== Your objective ==
When the line containing "Open the Portfolio" is reached, include it and end there; set down verbatim every line before it, starting at the top of the records.

== Stored items ==

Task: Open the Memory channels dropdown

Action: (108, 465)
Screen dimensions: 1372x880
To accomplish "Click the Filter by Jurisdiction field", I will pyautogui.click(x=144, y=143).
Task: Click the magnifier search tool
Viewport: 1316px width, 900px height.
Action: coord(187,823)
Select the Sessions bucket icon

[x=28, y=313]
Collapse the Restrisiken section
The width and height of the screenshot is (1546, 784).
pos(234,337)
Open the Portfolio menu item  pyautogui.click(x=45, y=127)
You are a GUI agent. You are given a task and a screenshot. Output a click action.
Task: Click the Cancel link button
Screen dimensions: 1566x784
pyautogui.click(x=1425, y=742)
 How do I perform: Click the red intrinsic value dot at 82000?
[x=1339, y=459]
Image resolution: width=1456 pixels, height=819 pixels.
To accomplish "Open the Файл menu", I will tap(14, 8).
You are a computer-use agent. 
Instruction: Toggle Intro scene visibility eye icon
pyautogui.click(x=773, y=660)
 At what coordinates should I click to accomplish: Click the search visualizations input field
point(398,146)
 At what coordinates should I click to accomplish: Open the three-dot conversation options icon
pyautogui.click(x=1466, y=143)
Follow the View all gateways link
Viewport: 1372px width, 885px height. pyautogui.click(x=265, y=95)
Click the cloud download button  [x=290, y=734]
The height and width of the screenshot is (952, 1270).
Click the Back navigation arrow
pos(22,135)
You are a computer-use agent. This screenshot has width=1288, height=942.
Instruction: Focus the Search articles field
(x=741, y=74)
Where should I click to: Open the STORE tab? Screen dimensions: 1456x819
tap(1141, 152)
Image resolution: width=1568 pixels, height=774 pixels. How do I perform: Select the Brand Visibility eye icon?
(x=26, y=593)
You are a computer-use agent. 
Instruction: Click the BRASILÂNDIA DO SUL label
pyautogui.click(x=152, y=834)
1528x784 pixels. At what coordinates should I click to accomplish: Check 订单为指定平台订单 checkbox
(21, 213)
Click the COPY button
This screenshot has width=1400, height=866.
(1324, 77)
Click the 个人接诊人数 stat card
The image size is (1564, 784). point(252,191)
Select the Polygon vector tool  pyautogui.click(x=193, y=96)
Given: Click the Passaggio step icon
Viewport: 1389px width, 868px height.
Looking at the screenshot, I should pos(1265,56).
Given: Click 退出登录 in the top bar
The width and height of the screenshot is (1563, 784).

== Answer space ==
Task: Open the Memory channels dropdown

Action: (108, 465)
Screen dimensions: 1372x880
To accomplish "Click the Filter by Jurisdiction field", I will pyautogui.click(x=144, y=143).
Task: Click the magnifier search tool
Viewport: 1316px width, 900px height.
Action: coord(187,823)
Select the Sessions bucket icon

[x=28, y=313]
Collapse the Restrisiken section
The width and height of the screenshot is (1546, 784).
pos(234,337)
Open the Portfolio menu item  pyautogui.click(x=45, y=127)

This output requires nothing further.